He
will wipe every tear from their eyes. There will be no more death or
mourning or crying or pain, for the old order of things has passed
away. (Revelation 21:4 (NIV))
When
I think of this question, I first asked not what place I would prefer
breathing my last, but rather what emotional or intellectual state I
would prefer experiencing at the final moment. The emotional and
intellectual state I would choose is hope and happiness. The place of
death frankly doesn't matter. For I could be happy and hopeful at
home; I could be happy and hopeful at the site of our wedding at
North Beach; I could be happy at the entrance to the St. Petersburg
Pier where when I was having a mental episode I felt very close to
God. I could be happy I think both emotionally and intellectually
firmly placed within my Sunday school class, or at work in the
office, or at viewing a sunset, or being surrounded by relatives and
friends, or being alone. Chances are if I live to an old age, I will
be feeble and frail. In this case I might be housed in a high-care
facility, perhaps even a hospital lying on my back with tubes
attached to my arms while I gaze at the ceiling as a television
babbles in the corner. In this latter case especially, I hope to see
a vision—a vision of sacredness, of light, of the face of Jesus, or
the face of God—welcoming me home. In this context I would be in
the same state of mind as elicited in reading the latter part of
Revelations where the new Jerusalem descends bringing with it no more
pain, sorrow, or death.
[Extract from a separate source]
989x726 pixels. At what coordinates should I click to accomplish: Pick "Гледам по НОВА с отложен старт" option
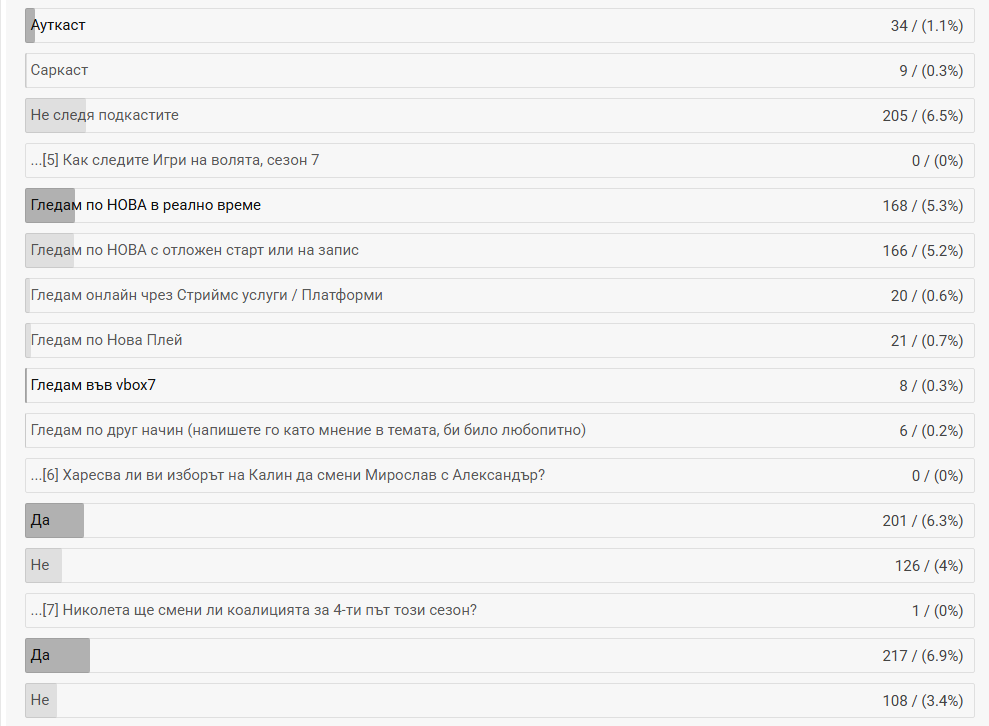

It is an emotional and mental state that
brings about hope and expectation. So I suppose this is really what I
want in the end. I hope to see the faces of friends, the kind and
loving faces of relatives. But if this doesn't work out, I could rest
content with a personal vision of the New Jerusalem. I hope to
experience an epiphany—a filling up with a sense of purpose that
has an inertial force of continuance and hope that leads to the
actualization of essential love projecting into eternal life.